The following data has a line with "詳しくはこちら (372, 1391)" and a line with "サライPremium (299, 2513)". Write out exactly those lines and all the lines between them.

Collected data:
-- Opening Marker --

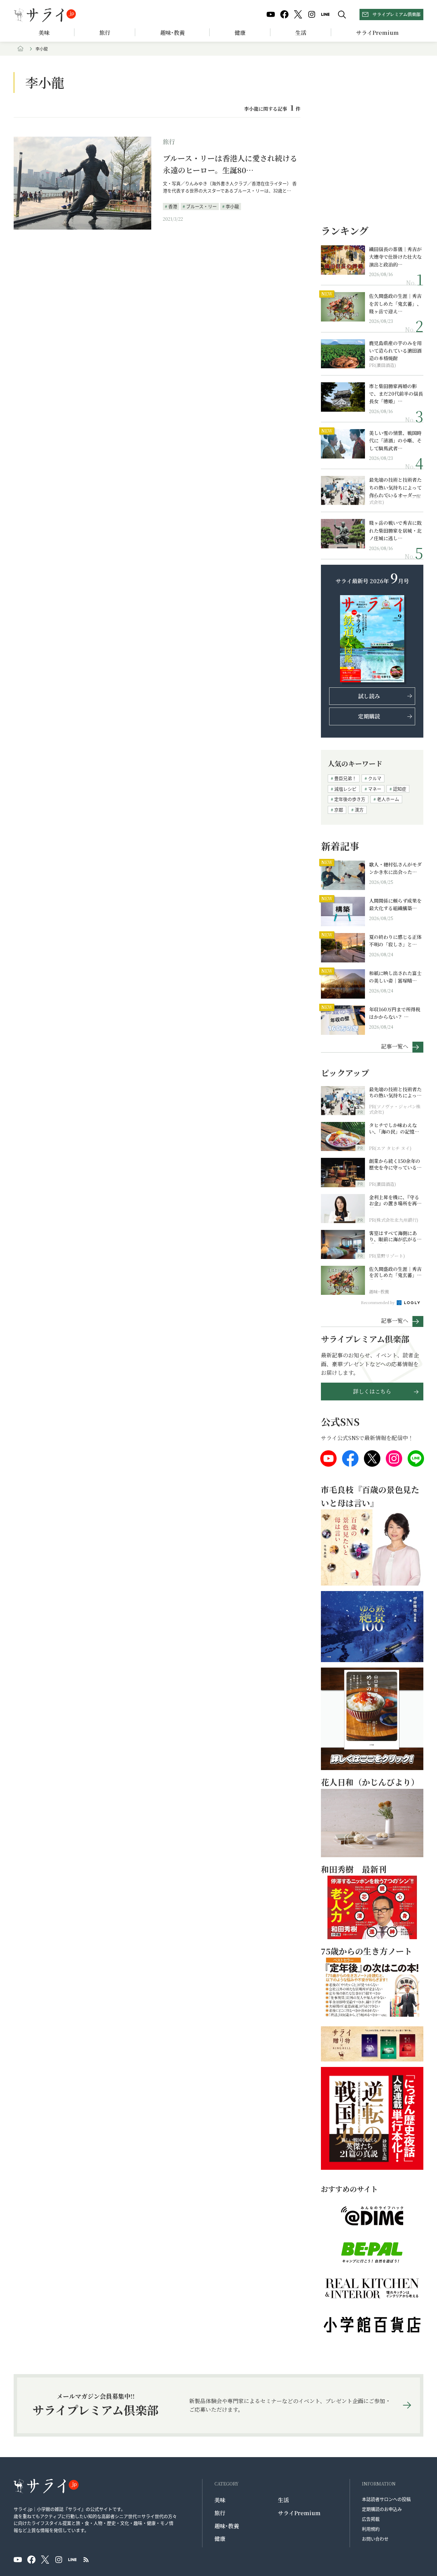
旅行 (104, 33)
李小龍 (232, 206)
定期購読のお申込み (382, 2509)
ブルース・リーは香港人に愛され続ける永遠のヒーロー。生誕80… (230, 164)
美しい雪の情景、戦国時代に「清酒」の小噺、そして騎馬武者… (395, 440)
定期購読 (369, 716)
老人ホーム (388, 799)
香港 (172, 206)
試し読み (369, 696)
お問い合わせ (375, 2538)
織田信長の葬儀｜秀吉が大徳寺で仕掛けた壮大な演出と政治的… (395, 257)
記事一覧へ (394, 1046)
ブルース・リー (201, 206)
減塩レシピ (345, 788)
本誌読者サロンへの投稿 (386, 2499)
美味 (44, 33)
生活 (300, 33)
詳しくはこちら (372, 1391)
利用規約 (371, 2528)
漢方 (359, 809)
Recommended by (378, 1302)
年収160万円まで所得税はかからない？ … (394, 1013)
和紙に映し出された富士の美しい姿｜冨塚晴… (395, 977)
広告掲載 (371, 2519)
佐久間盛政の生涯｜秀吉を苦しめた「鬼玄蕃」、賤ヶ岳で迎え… (395, 303)
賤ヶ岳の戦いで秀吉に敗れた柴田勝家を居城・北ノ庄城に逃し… (395, 530)
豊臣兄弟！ (345, 778)
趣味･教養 (172, 33)
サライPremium (299, 2513)
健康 (240, 33)
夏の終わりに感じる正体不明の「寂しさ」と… (395, 940)
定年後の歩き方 (349, 799)
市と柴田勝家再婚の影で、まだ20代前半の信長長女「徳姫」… (396, 394)
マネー (374, 788)
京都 (338, 809)
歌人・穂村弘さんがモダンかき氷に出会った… (395, 868)
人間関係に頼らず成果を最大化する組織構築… (395, 904)
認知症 (399, 788)
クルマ (374, 778)
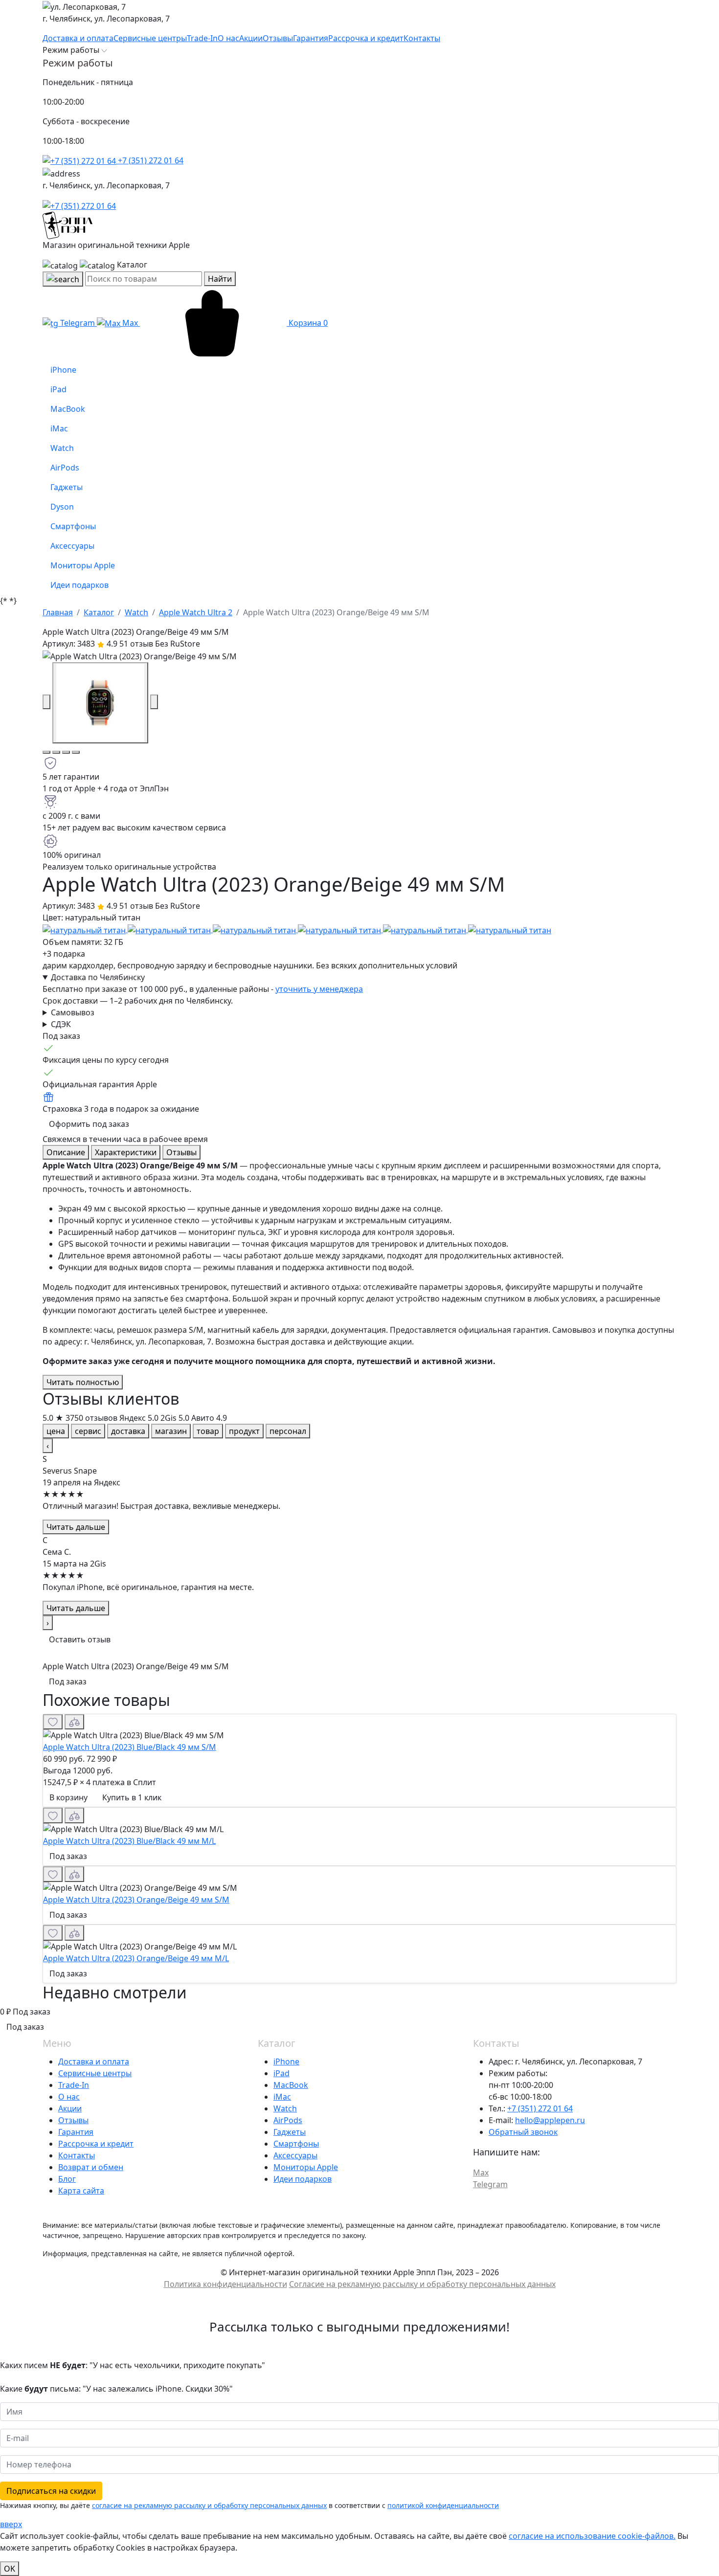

-- Closing Marker --

▶ ANSWER TO THIS PROBLEM
詳しくはこちら (372, 1391)
利用規約 (371, 2528)
漢方 (359, 809)
Recommended by (378, 1302)
年収160万円まで所得税はかからない？ … (394, 1013)
和紙に映し出された富士の美しい姿｜冨塚晴… (395, 977)
広告掲載 (371, 2519)
佐久間盛政の生涯｜秀吉を苦しめた「鬼玄蕃」、賤ヶ岳で迎え… (395, 303)
賤ヶ岳の戦いで秀吉に敗れた柴田勝家を居城・北ノ庄城に逃し… (395, 530)
豊臣兄弟！ (345, 778)
趣味･教養 (172, 33)
サライPremium (299, 2513)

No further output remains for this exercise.